What you should do
Starting at the line containing "has height=363, width=577." and ending at the line containing "Task: Click the help", print every line of the material below exactly, both ends included, and stop there.

Exercise input
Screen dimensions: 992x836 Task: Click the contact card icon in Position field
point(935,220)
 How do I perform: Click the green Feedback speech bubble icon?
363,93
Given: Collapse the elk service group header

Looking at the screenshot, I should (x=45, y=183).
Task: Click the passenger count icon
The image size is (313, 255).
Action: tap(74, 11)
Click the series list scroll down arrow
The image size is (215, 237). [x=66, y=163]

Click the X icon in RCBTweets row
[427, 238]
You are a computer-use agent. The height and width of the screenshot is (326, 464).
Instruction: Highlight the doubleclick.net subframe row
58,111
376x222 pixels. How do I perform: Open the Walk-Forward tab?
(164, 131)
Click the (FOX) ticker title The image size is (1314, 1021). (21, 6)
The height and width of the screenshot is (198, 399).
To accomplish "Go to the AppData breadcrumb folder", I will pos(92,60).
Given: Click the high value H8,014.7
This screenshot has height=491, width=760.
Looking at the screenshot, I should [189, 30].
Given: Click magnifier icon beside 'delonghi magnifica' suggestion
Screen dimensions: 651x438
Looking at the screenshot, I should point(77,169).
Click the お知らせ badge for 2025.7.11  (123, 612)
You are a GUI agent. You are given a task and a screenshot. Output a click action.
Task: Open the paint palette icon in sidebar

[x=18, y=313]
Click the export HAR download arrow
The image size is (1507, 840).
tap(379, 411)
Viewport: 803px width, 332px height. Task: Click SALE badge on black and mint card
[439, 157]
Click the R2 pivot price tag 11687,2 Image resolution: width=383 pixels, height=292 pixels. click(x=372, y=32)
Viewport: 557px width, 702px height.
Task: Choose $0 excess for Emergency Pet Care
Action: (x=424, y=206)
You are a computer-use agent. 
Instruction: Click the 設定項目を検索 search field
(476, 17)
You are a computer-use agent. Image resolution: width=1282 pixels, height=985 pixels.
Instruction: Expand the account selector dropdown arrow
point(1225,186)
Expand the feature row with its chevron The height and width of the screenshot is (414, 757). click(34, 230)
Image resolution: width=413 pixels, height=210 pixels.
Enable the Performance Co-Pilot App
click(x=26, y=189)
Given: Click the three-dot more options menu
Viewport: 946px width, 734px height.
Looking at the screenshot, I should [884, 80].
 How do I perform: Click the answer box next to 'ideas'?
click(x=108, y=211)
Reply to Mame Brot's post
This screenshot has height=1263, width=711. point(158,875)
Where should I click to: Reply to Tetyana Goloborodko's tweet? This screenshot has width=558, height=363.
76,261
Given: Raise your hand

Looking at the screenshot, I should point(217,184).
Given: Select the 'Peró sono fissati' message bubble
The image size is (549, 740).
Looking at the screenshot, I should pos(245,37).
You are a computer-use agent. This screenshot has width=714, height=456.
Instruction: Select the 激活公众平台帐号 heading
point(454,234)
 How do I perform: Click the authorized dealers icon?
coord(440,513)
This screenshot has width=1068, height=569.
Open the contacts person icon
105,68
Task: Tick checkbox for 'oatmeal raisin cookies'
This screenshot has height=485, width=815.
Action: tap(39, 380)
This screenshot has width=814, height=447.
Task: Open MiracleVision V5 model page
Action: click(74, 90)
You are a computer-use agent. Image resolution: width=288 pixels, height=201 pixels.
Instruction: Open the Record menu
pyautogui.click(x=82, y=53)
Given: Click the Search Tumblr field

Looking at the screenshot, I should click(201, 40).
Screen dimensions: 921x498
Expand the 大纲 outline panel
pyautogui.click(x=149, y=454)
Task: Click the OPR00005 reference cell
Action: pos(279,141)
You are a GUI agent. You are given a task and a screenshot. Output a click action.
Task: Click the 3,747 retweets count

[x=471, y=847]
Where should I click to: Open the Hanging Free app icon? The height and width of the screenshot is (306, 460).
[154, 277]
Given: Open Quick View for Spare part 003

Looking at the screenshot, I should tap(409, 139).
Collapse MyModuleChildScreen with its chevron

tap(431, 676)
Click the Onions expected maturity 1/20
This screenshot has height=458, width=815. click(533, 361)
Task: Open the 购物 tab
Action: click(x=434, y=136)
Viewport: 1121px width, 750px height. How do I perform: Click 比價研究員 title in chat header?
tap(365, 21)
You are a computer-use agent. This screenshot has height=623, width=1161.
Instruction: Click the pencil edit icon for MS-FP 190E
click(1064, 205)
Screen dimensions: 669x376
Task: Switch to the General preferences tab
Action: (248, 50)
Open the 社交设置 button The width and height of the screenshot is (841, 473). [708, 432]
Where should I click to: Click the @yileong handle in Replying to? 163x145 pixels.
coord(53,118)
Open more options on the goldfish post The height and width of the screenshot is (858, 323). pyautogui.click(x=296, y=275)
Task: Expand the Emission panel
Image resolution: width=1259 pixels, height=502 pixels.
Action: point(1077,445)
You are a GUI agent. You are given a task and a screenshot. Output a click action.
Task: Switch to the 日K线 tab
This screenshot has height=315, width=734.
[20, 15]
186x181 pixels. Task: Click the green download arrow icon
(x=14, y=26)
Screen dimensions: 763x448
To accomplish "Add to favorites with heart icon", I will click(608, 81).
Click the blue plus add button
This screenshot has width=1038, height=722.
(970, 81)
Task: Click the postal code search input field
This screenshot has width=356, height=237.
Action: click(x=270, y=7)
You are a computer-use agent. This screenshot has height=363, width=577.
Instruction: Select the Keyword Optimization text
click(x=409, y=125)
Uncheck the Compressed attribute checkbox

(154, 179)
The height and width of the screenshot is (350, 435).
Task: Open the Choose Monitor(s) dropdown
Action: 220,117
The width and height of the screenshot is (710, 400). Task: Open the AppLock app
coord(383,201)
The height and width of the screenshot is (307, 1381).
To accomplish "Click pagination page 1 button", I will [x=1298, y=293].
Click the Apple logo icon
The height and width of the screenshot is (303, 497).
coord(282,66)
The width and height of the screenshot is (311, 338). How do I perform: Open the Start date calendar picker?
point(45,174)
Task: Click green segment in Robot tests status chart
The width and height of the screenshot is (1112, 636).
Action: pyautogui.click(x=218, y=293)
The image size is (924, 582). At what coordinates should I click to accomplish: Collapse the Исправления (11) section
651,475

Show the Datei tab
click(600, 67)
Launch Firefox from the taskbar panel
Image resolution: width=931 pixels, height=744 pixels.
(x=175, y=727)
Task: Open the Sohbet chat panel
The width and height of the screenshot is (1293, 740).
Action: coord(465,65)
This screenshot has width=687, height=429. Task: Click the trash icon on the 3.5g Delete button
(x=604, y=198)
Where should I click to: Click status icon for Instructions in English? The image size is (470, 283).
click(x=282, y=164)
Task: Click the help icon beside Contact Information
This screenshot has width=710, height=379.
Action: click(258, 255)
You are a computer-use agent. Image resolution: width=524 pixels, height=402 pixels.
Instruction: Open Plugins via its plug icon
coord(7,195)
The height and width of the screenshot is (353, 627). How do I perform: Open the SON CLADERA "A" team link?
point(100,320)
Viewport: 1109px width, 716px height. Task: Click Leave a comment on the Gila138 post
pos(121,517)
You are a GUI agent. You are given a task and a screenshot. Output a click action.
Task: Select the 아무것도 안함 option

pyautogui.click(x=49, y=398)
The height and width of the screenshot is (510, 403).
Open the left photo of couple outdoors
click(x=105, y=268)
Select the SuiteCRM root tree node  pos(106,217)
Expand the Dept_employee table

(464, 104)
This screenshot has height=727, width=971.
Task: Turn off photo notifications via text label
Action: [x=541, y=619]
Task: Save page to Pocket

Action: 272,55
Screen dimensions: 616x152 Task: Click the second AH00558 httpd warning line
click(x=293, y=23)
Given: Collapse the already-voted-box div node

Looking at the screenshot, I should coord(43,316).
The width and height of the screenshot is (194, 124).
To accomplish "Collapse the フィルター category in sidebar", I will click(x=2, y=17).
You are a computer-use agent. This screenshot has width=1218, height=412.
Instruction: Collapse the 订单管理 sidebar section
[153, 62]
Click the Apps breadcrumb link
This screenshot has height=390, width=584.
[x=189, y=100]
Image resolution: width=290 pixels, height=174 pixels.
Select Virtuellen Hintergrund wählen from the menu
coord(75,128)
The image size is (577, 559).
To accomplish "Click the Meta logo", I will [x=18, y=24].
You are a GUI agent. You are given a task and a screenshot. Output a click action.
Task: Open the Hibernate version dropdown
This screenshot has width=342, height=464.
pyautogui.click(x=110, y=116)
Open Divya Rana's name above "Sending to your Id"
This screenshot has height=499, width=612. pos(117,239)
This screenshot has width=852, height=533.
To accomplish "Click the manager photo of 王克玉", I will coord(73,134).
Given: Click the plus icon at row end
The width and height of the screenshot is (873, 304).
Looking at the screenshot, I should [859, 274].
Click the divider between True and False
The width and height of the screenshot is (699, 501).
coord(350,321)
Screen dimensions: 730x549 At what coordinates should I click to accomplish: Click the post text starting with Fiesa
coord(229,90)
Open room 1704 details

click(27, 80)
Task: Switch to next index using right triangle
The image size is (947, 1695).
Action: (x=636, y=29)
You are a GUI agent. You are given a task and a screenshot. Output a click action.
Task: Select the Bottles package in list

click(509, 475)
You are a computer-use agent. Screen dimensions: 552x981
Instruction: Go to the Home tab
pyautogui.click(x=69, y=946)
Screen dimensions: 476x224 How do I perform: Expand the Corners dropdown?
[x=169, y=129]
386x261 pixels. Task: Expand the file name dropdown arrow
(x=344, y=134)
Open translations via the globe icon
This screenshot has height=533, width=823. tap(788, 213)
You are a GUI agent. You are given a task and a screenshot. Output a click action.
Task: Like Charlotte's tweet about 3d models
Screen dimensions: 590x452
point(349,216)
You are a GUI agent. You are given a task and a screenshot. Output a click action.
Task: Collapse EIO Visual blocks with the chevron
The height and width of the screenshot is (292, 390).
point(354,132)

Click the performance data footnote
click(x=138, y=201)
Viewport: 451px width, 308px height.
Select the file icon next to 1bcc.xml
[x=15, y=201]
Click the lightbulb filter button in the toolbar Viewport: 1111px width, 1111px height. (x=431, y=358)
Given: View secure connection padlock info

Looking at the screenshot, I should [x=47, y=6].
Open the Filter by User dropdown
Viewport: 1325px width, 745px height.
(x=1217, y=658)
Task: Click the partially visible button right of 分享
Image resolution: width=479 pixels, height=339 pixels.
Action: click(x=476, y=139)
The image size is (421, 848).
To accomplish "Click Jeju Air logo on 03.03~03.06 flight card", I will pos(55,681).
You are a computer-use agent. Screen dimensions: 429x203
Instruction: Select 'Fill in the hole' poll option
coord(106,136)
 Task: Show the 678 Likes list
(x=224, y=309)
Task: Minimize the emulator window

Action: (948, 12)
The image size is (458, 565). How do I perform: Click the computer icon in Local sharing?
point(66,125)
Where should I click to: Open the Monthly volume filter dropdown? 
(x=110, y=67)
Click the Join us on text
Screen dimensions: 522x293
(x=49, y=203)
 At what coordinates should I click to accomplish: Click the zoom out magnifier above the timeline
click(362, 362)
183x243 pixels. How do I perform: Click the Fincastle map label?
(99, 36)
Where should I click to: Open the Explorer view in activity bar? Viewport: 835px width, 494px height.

Solution to this task
You are a computer-use agent. This screenshot has height=363, width=577.
Instruction: Select the Keyword Optimization text
click(x=409, y=125)
Uncheck the Compressed attribute checkbox

(154, 179)
The height and width of the screenshot is (350, 435).
Task: Open the Choose Monitor(s) dropdown
Action: 220,117
The width and height of the screenshot is (710, 400). Task: Open the AppLock app
coord(383,201)
The height and width of the screenshot is (307, 1381).
To accomplish "Click pagination page 1 button", I will [x=1298, y=293].
Click the Apple logo icon
The height and width of the screenshot is (303, 497).
coord(282,66)
The width and height of the screenshot is (311, 338). How do I perform: Open the Start date calendar picker?
point(45,174)
Task: Click green segment in Robot tests status chart
The width and height of the screenshot is (1112, 636).
Action: pyautogui.click(x=218, y=293)
The image size is (924, 582). At what coordinates should I click to accomplish: Collapse the Исправления (11) section
651,475

Show the Datei tab
click(600, 67)
Launch Firefox from the taskbar panel
Image resolution: width=931 pixels, height=744 pixels.
(x=175, y=727)
Task: Open the Sohbet chat panel
The width and height of the screenshot is (1293, 740).
Action: coord(465,65)
This screenshot has width=687, height=429. Task: Click the trash icon on the 3.5g Delete button
(x=604, y=198)
Where should I click to: Click status icon for Instructions in English? The image size is (470, 283).
click(x=282, y=164)
Task: Click the help icon beside Contact Information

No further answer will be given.